PALERMO – Lo scontro giudiziario prosegue. Da una parte gli imprenditori Rappa, che chiedono il dissequestro dei loro beni, e dall’altro la Procura della Repubblica, convinta della pericolosità sociale di alcuni componenti della famiglia di imprenditori. Ed è questo il nodo cruciale attorno a cui si gioca la partita, dopo che la Cassazione ha annullato il sequestro che aveva colpito i nipoti di Vincenzo Rappa, morto a Palermo nel 2009, dopo essere stato condannato per mafia.
Lo scorso dicembre i Supremi giudici, infatti, hanno bocciato i provvedimenti emessi nel marzo e nel giugno 2014. La sezione Misure di prevenzione del Tribunale, allora presieduta da Silvana Saguto, oggi indagata e sospesa dal Csm, accolse le proposte della Direzione investigativa antimafia. Sotto sequestro è finito un patrimonio da 800 milioni appartenuto a Vincenzo Rappa. Si tratta di società, aziende di pubblicità, la televisione Trm e la concessionaria “Nuova sport car” (l’amministrazione giudiziaria era stata affidata all’avvocato Walter Virga, indagato assieme alla Saguto e al padre Tommaso, pure lui magistrato). Secondo la Cassazione per il primo sequestro era stata utilizzata la nozione di “eredi di fatto”, fattispecie non prevista: eredi sono soltanto quelli indicati dal Codice civile.
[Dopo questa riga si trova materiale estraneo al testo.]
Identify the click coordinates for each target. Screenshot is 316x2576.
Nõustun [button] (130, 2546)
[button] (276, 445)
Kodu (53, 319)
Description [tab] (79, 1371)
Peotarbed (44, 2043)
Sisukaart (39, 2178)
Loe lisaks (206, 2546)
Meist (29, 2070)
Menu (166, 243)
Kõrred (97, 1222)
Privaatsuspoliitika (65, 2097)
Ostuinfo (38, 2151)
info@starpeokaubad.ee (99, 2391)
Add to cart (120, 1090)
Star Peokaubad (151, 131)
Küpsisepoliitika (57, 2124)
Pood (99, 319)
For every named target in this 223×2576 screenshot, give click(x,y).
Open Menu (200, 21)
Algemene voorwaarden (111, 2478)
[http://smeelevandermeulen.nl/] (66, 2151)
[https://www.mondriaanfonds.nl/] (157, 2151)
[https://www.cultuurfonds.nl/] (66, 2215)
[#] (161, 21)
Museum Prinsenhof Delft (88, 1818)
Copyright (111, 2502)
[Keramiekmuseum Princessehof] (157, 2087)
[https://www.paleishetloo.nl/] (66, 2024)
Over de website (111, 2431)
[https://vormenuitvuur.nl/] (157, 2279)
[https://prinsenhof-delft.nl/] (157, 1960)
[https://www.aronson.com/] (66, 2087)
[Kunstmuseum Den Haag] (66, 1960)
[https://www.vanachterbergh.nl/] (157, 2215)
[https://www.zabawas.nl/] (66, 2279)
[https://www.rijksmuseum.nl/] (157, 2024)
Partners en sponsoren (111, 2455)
Da qui l’annullamento del provvedimento senza rinvio per i figli di Filippo e con rinvio per il padre: è in corso un nuovo processo per stabilire se Filippo sia effettivamente erede di circa il 20 per cento del patrimonio sequestrato (nel suo caso la Cassazione contestò un difetto di motivazione). Il secondo provvedimento, invece, era arrivato fuori tempo massimo, e cioè oltre i 5 anni entro i quali le misure patrimoniali possono colpire anche gli eredi.
È rimasto, invece, in piedi il terzo sequestro, quello emesso nel febbraio 2015 quando arrivò una nuova misura di prevenzione patrimoniale, stavolta proposta dalla Procura, che riguardava direttamente Filippo Rappa e i figli Vincenzo Corrado e Gabriele. Gli imprenditori sono considerati “socialmente pericolosi”.
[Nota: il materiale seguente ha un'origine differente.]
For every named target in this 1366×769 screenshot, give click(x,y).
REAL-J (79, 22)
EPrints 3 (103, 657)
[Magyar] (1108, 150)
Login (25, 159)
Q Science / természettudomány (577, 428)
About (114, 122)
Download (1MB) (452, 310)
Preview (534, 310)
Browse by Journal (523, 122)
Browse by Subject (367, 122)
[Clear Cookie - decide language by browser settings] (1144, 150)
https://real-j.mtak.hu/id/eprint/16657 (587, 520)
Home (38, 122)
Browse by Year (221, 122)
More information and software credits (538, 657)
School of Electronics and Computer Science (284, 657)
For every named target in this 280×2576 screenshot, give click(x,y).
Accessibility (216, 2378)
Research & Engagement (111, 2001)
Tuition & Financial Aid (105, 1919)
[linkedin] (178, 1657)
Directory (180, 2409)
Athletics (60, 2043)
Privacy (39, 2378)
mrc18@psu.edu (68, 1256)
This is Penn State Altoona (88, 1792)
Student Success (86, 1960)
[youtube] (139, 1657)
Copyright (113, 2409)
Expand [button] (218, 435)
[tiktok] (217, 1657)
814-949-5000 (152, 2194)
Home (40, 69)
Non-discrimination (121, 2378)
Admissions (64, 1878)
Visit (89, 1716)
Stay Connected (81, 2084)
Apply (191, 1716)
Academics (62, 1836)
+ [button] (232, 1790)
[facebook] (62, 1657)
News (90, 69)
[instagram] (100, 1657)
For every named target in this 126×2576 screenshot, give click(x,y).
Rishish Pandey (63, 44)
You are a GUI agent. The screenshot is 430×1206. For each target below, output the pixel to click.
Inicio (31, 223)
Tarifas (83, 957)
All’udienza di ieri, nel corso di un incidente di esecuzione, i difensori hanno chiesto che gli effetti della sentenza della Cassazione siano estesi anche al terzo sequestro. I pubblici ministeri Claudia Ferrari e Daniela Varone si sono opposti sia per aspettare l’esito di una perizia, che dovrebbe essere consegnata a marzo , sia perché – la posizione della Procura su questo è netta – i Rappa sarebbero socialmente pericolosi: il loro patrimonio sarebbe stato ”sporcato” dall’immissione di capitali illeciti e poi avrebbero organizzato dei passaggi societari affinché i beni del nonno sfuggissero alla scure delle misure di prevenzione. Ad esempio, nel caso di Trm, “Filippo Rappa vende ai figli nel ’97 le quote societarie due mesi prima di essere raggiunto da un’ordinanza di custodia cautelare in carcere assieme al padre (Filippo Rappa sarà poi scagionato ndr)”. Un’operazione che, secondo i pm, “risulta priva di giustificazione finanziaria lecita”. Gli eredi non avrebbero avuto i soldi necessari – circa 300 milioni di lire – per portare a termine l’operazione. Così come non convince il passaggio successivo quando, ad un mese dall’arresto, i “figli fondano Telemed poco più che ventenni e senza un adeguato reddito di provenienza lecita”.
I legali dei Rappa, gli avvocati Alberto Stagno D’Alcontres, Simone Lonati, Giuseppe Oddo, Giovanni Di Benedetto, Salvino Mondello, Mauro Torti, Raffaele Bonsignore, si sono sempre definiti sorpresi: “I dottori Rappa sono noti e stimati imprenditori, rimasti estranei a qualsivoglia vicenda giudiziaria”. Adesso spetta al nuovo collegio del Tribunale presieduto da Giacomo Montalbano decidere se, nelle more che arrivi e si valuti la perizia, il patrimonio possa essere dissequestrato in virtù della decisione della Cassazione. Prossima udienza il 7 aprile. Così come sarà sempre il Tribunale a decidere le sorti del troncone rinviato dalla Cassazione e che riguarda il solo Filippo Rappa.